━━━ Material for this task ━━━

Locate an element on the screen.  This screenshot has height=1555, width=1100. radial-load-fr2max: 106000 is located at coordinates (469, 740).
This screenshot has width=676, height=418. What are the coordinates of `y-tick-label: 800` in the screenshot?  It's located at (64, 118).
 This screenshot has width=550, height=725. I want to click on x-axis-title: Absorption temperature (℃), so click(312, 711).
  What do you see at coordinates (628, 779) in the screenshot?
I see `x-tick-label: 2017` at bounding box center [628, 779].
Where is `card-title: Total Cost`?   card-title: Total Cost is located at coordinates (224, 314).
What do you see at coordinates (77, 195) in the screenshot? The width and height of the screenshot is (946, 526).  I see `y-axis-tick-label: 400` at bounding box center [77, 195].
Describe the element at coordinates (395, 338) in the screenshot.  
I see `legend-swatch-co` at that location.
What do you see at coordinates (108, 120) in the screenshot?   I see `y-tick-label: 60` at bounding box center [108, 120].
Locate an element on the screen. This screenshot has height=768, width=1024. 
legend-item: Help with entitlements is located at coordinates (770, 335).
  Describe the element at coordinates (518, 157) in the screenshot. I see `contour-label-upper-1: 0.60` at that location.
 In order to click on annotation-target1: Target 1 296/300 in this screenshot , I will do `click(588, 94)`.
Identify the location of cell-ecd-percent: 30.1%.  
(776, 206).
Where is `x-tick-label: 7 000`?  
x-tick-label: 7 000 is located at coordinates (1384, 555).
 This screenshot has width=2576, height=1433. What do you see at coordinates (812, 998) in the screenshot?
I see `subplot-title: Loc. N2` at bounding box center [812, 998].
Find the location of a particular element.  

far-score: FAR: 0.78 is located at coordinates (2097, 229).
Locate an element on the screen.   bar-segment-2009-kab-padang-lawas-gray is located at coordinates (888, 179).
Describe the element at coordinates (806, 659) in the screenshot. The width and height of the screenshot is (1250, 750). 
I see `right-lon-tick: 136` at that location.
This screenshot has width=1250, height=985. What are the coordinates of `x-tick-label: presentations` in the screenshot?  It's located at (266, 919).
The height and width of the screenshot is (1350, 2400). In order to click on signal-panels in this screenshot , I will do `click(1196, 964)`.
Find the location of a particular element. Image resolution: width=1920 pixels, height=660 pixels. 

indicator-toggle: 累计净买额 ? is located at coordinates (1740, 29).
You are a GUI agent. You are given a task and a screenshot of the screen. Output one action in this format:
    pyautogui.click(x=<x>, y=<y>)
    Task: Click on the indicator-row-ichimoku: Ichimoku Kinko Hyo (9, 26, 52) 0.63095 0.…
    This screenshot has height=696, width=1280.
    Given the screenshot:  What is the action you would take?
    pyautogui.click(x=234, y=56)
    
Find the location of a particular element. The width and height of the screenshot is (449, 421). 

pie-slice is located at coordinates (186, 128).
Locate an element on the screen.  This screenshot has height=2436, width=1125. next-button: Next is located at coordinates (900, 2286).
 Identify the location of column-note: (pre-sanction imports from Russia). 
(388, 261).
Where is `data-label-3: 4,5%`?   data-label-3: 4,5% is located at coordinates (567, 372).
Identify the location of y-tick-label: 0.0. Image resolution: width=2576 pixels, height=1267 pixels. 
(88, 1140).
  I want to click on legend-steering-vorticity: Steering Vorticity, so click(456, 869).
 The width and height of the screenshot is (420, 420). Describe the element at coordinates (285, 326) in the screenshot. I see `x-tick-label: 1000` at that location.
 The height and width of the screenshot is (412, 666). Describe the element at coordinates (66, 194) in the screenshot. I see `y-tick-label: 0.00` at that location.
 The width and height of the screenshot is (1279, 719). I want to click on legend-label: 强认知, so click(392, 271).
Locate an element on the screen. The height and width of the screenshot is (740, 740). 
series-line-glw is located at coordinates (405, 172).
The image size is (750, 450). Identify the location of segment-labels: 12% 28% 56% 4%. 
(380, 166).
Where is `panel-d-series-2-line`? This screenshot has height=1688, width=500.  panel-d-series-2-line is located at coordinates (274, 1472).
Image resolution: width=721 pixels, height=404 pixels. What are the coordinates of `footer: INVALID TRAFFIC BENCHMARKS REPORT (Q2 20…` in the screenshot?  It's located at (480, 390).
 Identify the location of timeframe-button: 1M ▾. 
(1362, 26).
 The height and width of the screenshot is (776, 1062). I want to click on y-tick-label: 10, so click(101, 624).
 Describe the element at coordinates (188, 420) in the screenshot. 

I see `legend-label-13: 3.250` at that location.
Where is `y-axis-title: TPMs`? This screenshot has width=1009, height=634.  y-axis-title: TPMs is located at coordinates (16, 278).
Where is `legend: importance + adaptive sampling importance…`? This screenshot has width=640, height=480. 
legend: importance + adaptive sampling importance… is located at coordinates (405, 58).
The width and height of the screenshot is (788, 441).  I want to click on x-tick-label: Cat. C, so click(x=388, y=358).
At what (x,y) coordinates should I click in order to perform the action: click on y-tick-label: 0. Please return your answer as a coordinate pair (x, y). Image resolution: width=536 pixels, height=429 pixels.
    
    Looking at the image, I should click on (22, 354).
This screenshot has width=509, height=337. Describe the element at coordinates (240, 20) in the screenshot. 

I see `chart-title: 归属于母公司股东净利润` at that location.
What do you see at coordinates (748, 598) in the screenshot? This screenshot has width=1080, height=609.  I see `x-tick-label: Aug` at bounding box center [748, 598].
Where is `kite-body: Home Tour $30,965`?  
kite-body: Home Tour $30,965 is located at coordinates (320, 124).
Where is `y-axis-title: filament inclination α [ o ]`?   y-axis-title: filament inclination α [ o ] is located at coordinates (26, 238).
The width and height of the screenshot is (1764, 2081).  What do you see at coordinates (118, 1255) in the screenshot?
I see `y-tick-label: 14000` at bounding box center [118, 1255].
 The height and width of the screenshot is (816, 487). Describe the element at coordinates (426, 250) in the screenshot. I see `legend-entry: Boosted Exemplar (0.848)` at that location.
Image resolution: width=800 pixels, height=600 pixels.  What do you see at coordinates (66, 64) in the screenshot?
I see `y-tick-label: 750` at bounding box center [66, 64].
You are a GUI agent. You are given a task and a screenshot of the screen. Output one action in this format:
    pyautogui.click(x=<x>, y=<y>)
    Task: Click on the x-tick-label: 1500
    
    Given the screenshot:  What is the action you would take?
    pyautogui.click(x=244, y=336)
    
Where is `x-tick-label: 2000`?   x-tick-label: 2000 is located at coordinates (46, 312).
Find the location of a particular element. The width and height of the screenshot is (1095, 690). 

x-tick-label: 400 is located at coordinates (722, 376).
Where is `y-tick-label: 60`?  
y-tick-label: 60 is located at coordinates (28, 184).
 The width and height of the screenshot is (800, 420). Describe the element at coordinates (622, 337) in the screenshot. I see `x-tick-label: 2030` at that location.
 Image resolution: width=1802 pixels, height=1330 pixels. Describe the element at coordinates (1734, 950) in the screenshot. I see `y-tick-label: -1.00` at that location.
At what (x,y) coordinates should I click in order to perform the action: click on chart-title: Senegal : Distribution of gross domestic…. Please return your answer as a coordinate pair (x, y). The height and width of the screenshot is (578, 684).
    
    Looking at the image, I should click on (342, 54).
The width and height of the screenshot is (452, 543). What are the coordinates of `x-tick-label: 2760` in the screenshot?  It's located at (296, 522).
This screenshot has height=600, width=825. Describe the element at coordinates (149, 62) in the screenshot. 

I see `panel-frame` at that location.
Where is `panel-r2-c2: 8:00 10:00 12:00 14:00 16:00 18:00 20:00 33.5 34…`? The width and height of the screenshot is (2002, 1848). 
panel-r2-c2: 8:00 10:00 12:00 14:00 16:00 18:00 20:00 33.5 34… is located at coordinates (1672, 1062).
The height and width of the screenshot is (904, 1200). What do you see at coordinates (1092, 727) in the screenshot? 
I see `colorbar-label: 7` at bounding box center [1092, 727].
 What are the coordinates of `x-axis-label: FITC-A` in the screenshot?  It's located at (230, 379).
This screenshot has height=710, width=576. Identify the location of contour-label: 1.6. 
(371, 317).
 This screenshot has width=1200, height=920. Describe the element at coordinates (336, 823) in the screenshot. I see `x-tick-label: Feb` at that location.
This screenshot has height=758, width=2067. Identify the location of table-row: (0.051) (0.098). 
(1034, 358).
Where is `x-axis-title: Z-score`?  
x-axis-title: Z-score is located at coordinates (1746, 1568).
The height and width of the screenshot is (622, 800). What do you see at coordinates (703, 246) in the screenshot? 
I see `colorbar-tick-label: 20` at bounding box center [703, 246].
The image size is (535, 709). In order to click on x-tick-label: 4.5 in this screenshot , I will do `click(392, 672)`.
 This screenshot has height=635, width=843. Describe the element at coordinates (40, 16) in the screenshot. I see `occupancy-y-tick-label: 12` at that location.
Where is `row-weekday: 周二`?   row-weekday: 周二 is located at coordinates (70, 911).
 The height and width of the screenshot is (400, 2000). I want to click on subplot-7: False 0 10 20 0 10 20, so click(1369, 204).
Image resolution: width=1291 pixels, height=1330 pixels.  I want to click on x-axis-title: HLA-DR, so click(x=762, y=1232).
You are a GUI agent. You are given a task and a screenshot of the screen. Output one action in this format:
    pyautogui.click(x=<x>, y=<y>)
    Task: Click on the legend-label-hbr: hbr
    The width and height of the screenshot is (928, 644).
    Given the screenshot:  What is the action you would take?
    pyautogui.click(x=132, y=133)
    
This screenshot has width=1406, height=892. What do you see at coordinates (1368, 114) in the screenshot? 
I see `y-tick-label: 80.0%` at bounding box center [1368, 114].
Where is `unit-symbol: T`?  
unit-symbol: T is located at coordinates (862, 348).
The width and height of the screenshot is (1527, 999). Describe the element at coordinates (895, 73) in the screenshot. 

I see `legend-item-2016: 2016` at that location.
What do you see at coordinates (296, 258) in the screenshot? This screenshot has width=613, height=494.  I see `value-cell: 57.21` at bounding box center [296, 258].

━━━

### Your instructions
Copy the lines of the data above verbatim, from the line containing "Image resolution: width=800" through the line containing "x-tick-label: 400 is", inclusive.

### The answer
Image resolution: width=800 pixels, height=600 pixels.  What do you see at coordinates (66, 64) in the screenshot?
I see `y-tick-label: 750` at bounding box center [66, 64].
You are a GUI agent. You are given a task and a screenshot of the screen. Output one action in this format:
    pyautogui.click(x=<x>, y=<y>)
    Task: Click on the x-tick-label: 1500
    
    Given the screenshot:  What is the action you would take?
    pyautogui.click(x=244, y=336)
    
Where is `x-tick-label: 2000`?   x-tick-label: 2000 is located at coordinates (46, 312).
Find the location of a particular element. The width and height of the screenshot is (1095, 690). 

x-tick-label: 400 is located at coordinates (722, 376).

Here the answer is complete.